Everything so far worked very fine. But I am not sure what will happen in production as I have tested it for few hundred files but in production, I will be getting like 500K log entries in a day which means 500K small file, each having an XML. "WriteIndex.java" will have to run non-stop to update index whenever new file received.

I have following questions

  1. Anyone has done any similar work? Any issues/best practices I should follow.

  2. Do you see any problem with Index files generated for such large number of xml files. Each XML file would be 2KB max.
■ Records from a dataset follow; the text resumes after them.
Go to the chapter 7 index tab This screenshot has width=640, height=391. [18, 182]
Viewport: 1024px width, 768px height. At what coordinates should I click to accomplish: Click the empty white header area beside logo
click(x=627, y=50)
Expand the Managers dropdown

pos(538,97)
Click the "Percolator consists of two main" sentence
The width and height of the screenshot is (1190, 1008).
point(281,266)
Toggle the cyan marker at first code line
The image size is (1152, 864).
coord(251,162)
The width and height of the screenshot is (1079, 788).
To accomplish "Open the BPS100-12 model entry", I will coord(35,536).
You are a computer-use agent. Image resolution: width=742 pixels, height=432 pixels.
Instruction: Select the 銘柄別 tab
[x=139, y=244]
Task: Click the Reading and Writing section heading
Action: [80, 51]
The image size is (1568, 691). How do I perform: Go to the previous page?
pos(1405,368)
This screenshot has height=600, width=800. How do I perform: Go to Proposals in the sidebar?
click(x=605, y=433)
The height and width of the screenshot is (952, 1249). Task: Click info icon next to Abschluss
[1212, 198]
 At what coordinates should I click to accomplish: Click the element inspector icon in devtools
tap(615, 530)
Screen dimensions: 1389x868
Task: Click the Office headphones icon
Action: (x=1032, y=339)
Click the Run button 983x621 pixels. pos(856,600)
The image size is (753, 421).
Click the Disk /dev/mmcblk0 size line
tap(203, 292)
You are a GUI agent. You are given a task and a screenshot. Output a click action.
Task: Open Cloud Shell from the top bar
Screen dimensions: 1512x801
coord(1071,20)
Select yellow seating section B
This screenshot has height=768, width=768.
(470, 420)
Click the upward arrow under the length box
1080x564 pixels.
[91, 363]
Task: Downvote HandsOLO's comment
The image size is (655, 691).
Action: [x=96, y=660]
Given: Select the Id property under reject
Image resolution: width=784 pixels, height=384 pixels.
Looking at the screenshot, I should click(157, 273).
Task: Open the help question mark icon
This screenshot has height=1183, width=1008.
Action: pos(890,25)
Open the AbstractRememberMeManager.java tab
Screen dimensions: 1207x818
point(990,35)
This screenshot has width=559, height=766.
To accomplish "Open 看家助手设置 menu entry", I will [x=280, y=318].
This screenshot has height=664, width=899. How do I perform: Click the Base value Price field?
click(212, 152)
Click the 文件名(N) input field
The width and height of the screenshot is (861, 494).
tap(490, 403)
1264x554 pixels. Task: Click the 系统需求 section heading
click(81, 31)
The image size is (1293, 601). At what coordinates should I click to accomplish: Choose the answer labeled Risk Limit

Remember I am indexing on the content as well as putting content as String in index so that I can retrieve from the index whenever I found a match on index while searching.

  3. I would be exposing SearchIndex.java as Servlet to allow admins to come on a WebPage and search log entries. Any issues you see with it?

Please let me know if anyone need anything specific.

Thanks, Rohit Goyal

1
There are three complex questions in one question here. It's very difficult to write a useful answer for something like that.femtoRgon
I can share some more information if you require.Rohit Goyal
One of code that I am looking for to merge segments. Each time when a new file added and indexed, I can see segements and other files getting created in index directory. Can I merge the segments somehow?Rohit Goyal

1 Answers

0
votes

Architecture looks fine.

Few things

  • Consider using TextField instead of StringField. TextField will be tokenized and hence user would be able to search on tokens. StringField is not tokenized and hence for document to match search, full text should match.
  • No problem in performance for lucene. Check out Lucene performance graphs. Lucene can generate index for over a billion wikipedia documents in minutes. Searching is fast too.